American Hospital Association urges CMS to rescind mid-build denials
The group said CMS either missed its deadline or misinterpreted provider information when denying mid-build exceptions.
The American Hospital Association is imploring the Centers for Medicare and Medicaid Services to rescind recent denials of hospital requests for a mid-build exception to the site-neutral payment policy, according to a letter sent last week.
The "mid-build" exception, according to Morgan Lewis, has two prongs. The first provided relief to hospitals that had off-campus sites that were nearly operational when the Bipartisan Budget Act was enacted in 2015. The act precluded hospital outpatient payment for new hospital sites that did not submit outpatient claims for the site prior to its passage.
The second prong involved three criteria relating to the site that had been under construction that needed to be present: a provider-based attestation for the site; adding the site as a new location through an 855; and filing a certification that the mid-build requirement had been met.

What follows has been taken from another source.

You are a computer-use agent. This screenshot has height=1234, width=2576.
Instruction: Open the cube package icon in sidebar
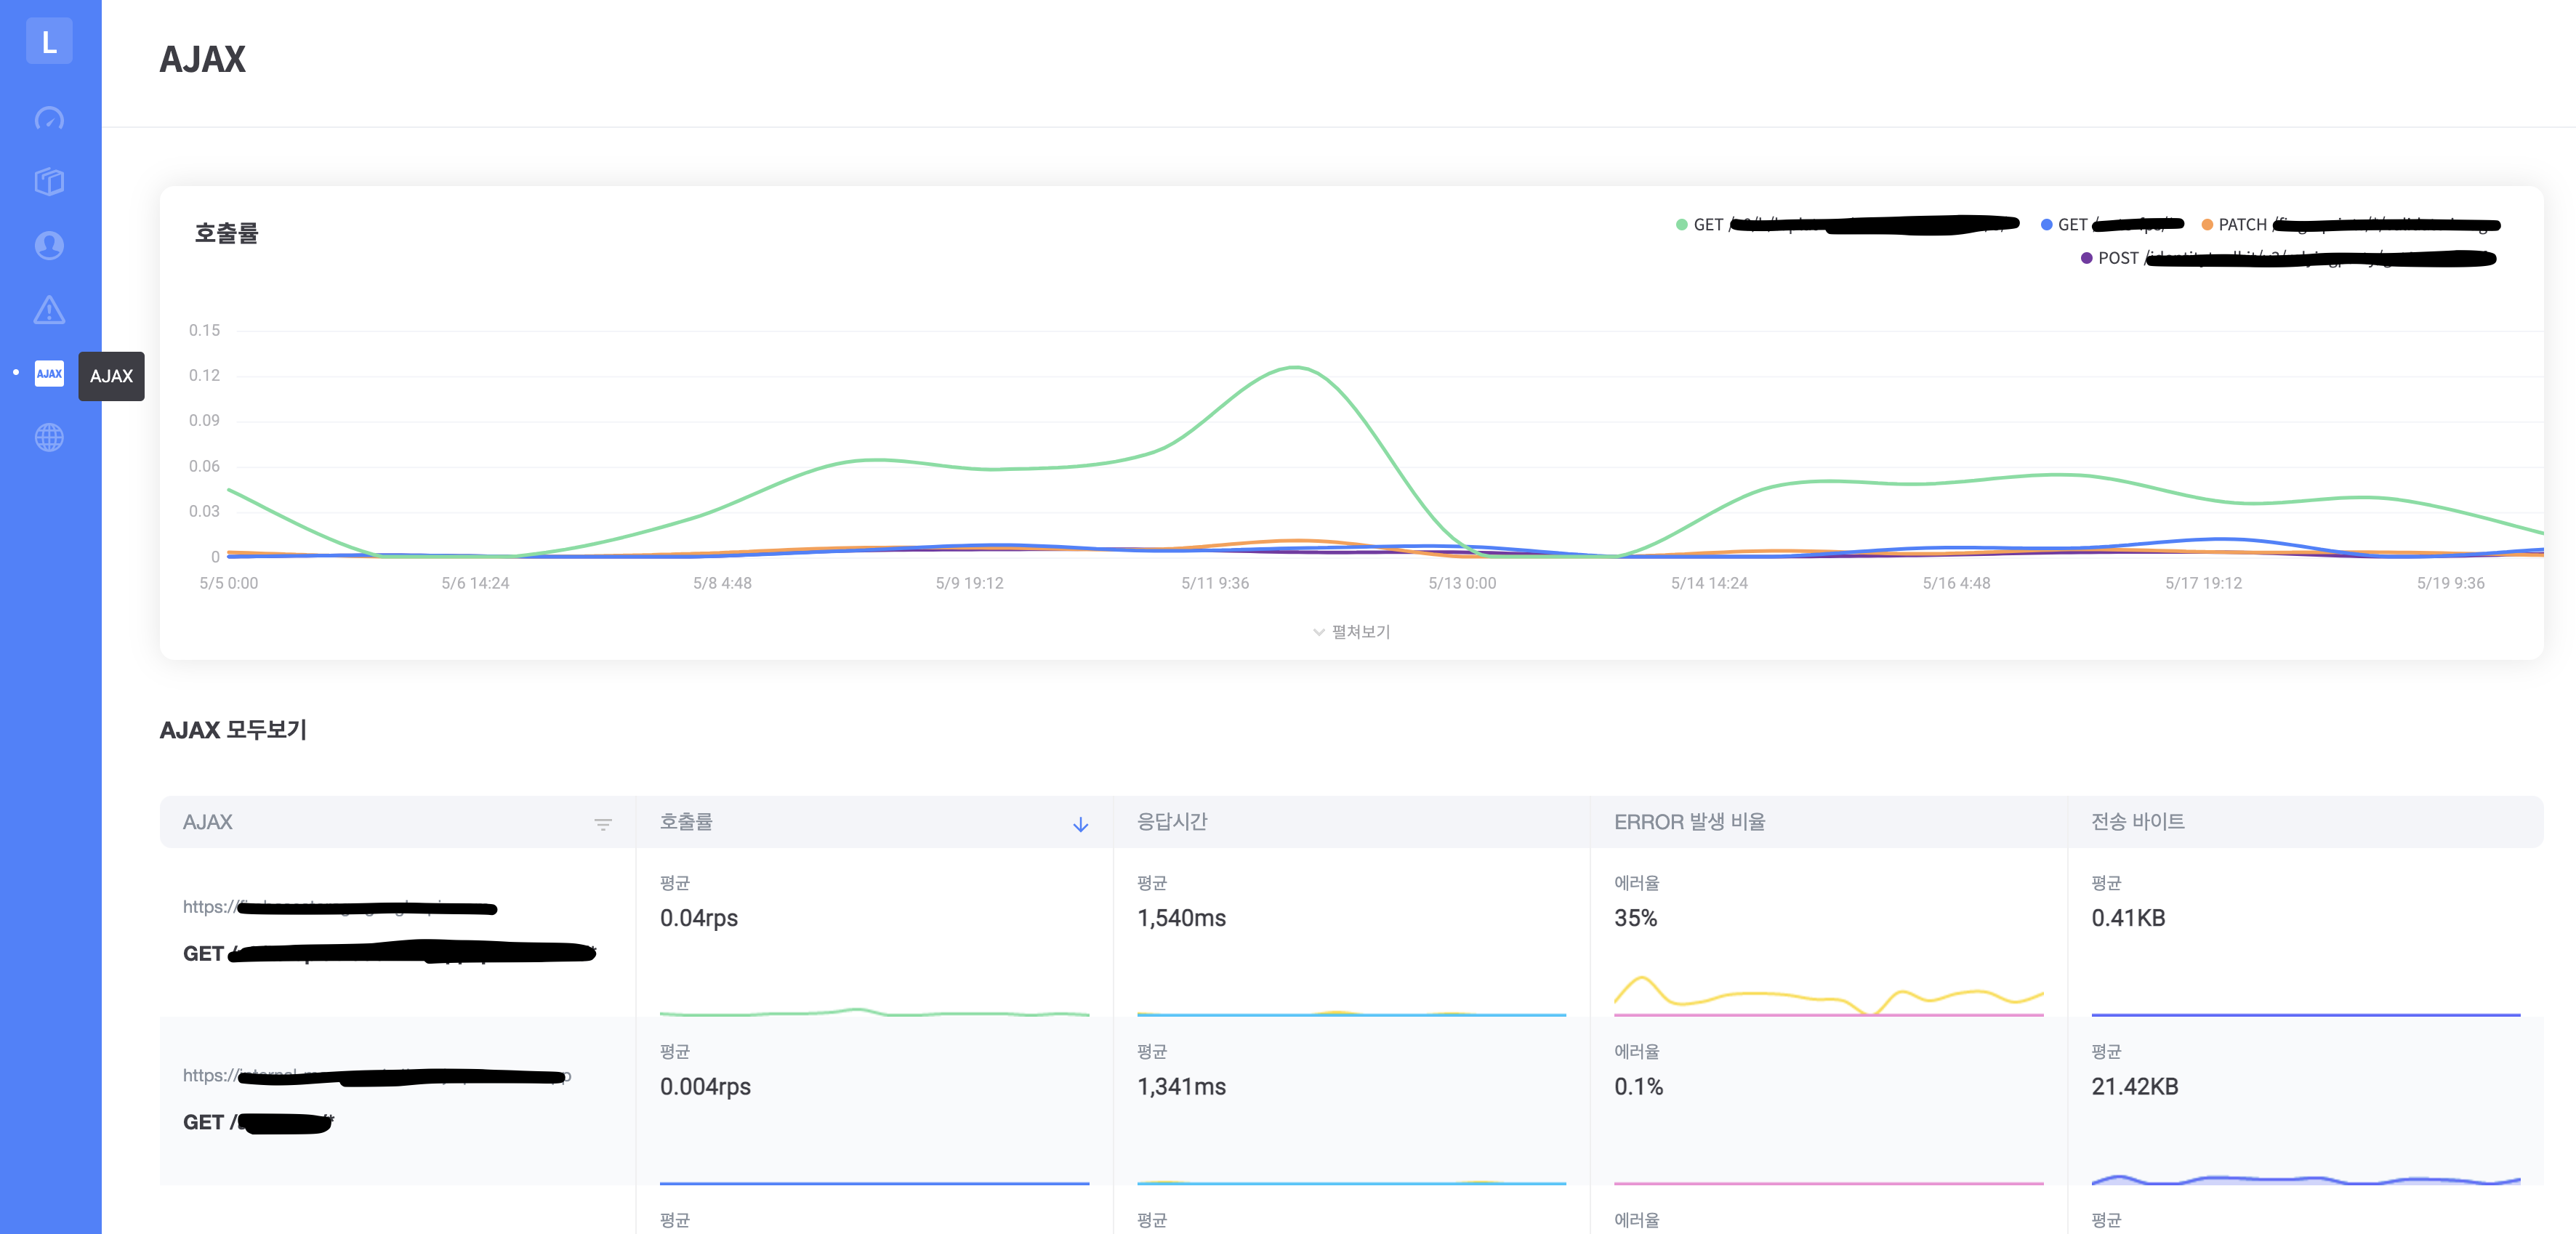click(49, 182)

At issue, according to the AHA, are recent mid-build denials from CMS. The 21st Century Cures Act, the AHA said, authorizes CMS to deny a mid-build exception request only if the agency completed its audit of the provider by Dec. 31, 2018.
WHAT'S THE IMPACT
At stake is lost revenue for hospitals, as CMS' site-neutral payment policy reduces the amount paid to off-campus facilities run by hospitals.

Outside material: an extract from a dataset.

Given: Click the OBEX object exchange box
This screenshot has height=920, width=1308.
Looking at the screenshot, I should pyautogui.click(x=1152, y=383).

In a March 23 email, CMS said it "performed all audit activities in accordance with the requirements set forth in the law." But the AHA claims the agency didn't meet the deadline. The audits were completed and hospitals were notified of the results more than two years after this statutory deadline.
Citing these factors, the hospital group said the denial determinations should be rescinded. Specifically, providers that submitted mid-build exception requests must be excluded from the definition of "off-campus outpatient department of a provider" in instances where CMS failed to render a contrary determination as part of the audit under deadline.

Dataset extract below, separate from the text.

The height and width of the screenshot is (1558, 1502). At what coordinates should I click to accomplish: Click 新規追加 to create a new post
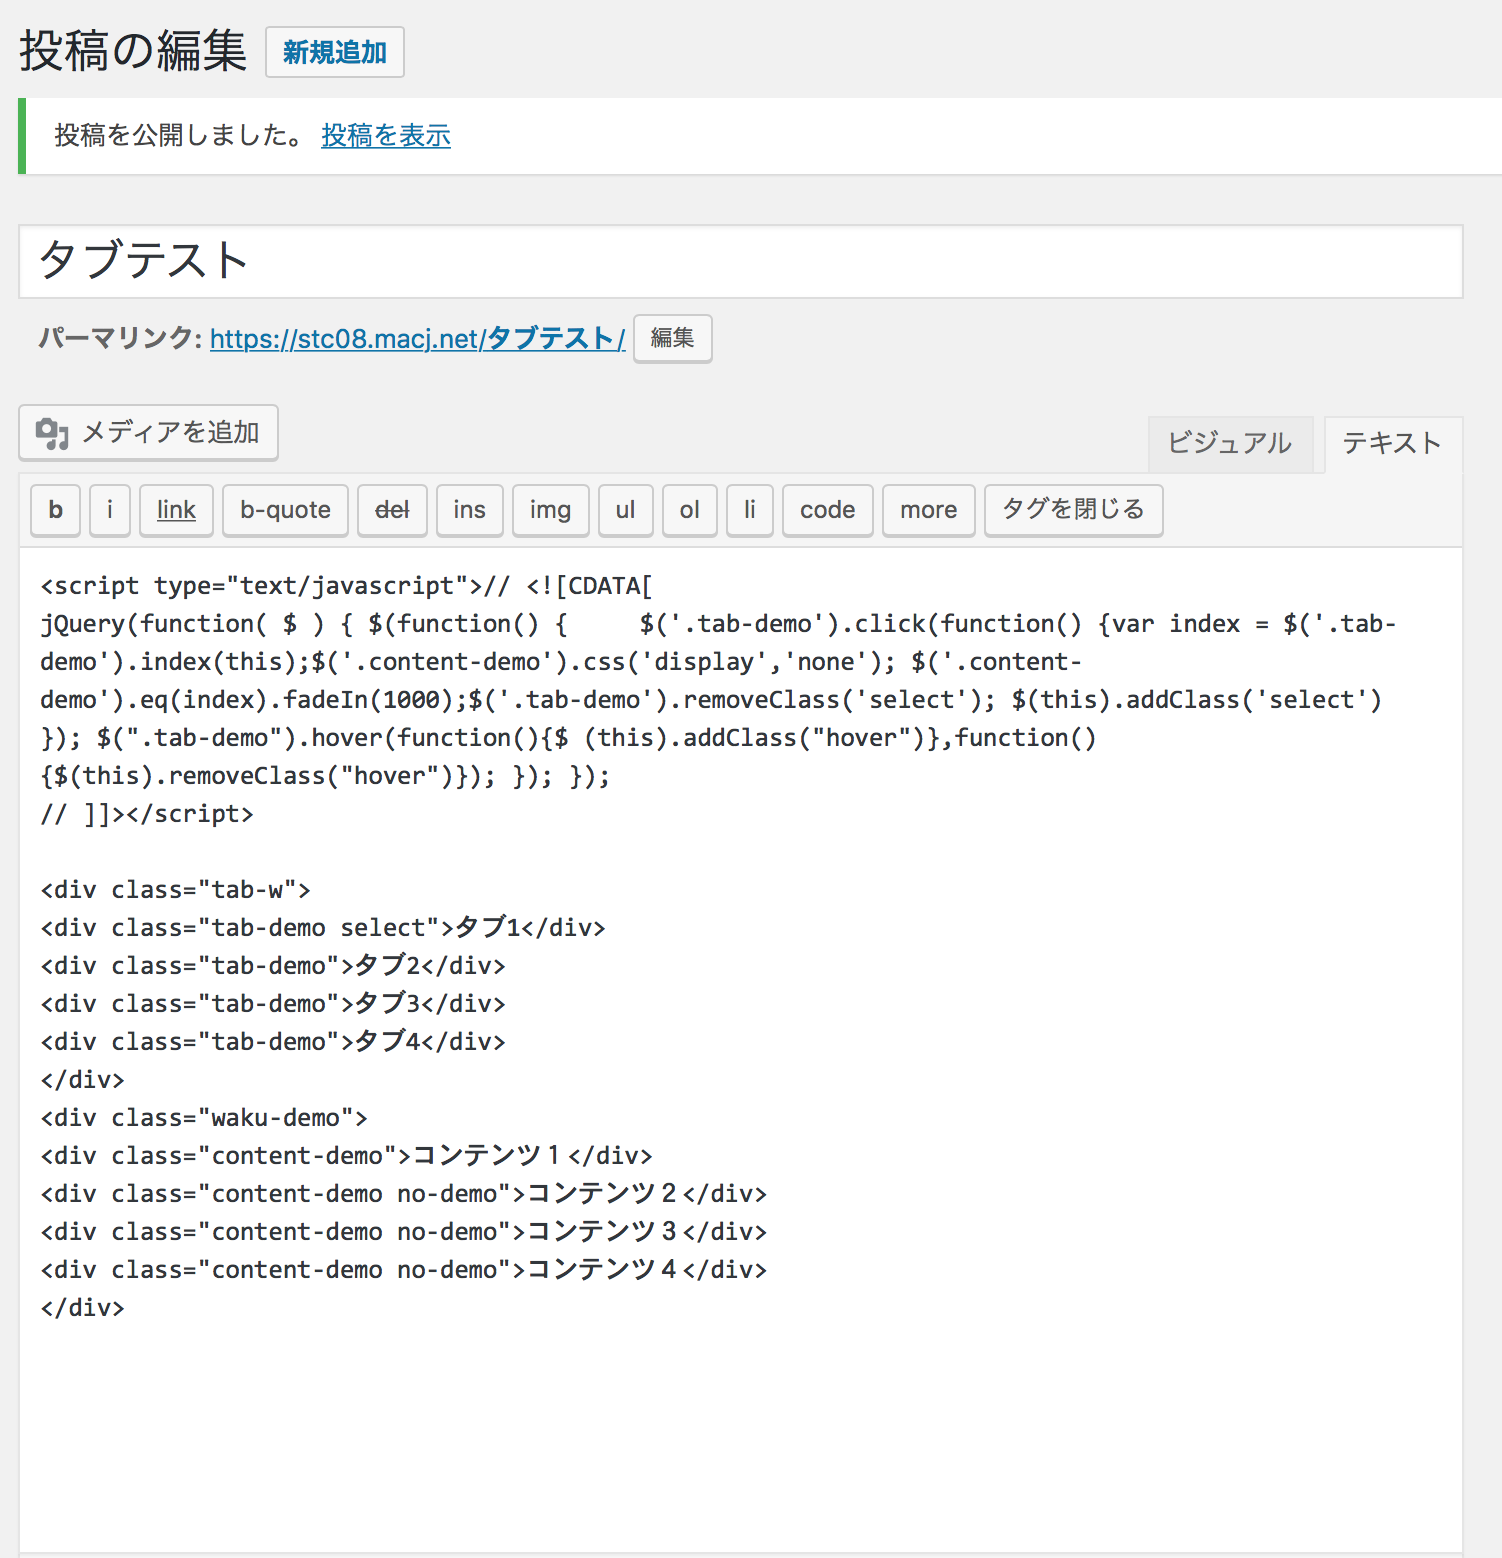(334, 52)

"The issuance of these denials could not have come at a worse time for hospitals that are struggling both financially and with staff and resource shortages due to the pandemic," the AHA wrote.
The group added that, in addition to the denials made past the deadline, some denials were incorrect, with many hospitals being denied despite fulfilling the requirements. AHA chalked this up to Medicare Administrative Contractors' misunderstandings of the information that the provider submitted, or their interpretation of what the statute requires.
THE LARGER TREND
Bipartisan legislation introduced in 2016 by the leaders of the House Ways and Means Subcommittee on Health resolved two provisions of the Bipartisan Budget Act in allowing hospitals that were building outpatient facilities off-campus to be paid at higher reimbursement rates, and in taking into consideration for payment socioeconomic status.
The bill closed a loophole in the Budget Act related to Medicare payments for off-campus hospital outpatient departments. The law did not take into account facilities that were mid-build as of the date of the enactment in November 2015. It also allowed cancer hospitals to continue to be paid at cancer hospital rates at new off-campus locations.
In July 2020, an appeals court reversed a decision of a lower court and upheld the action of the Department of Health and Human Services to pay formerly grandfathered off-campus outpatient departments run by hospitals at the same, lower rate of physician clinics.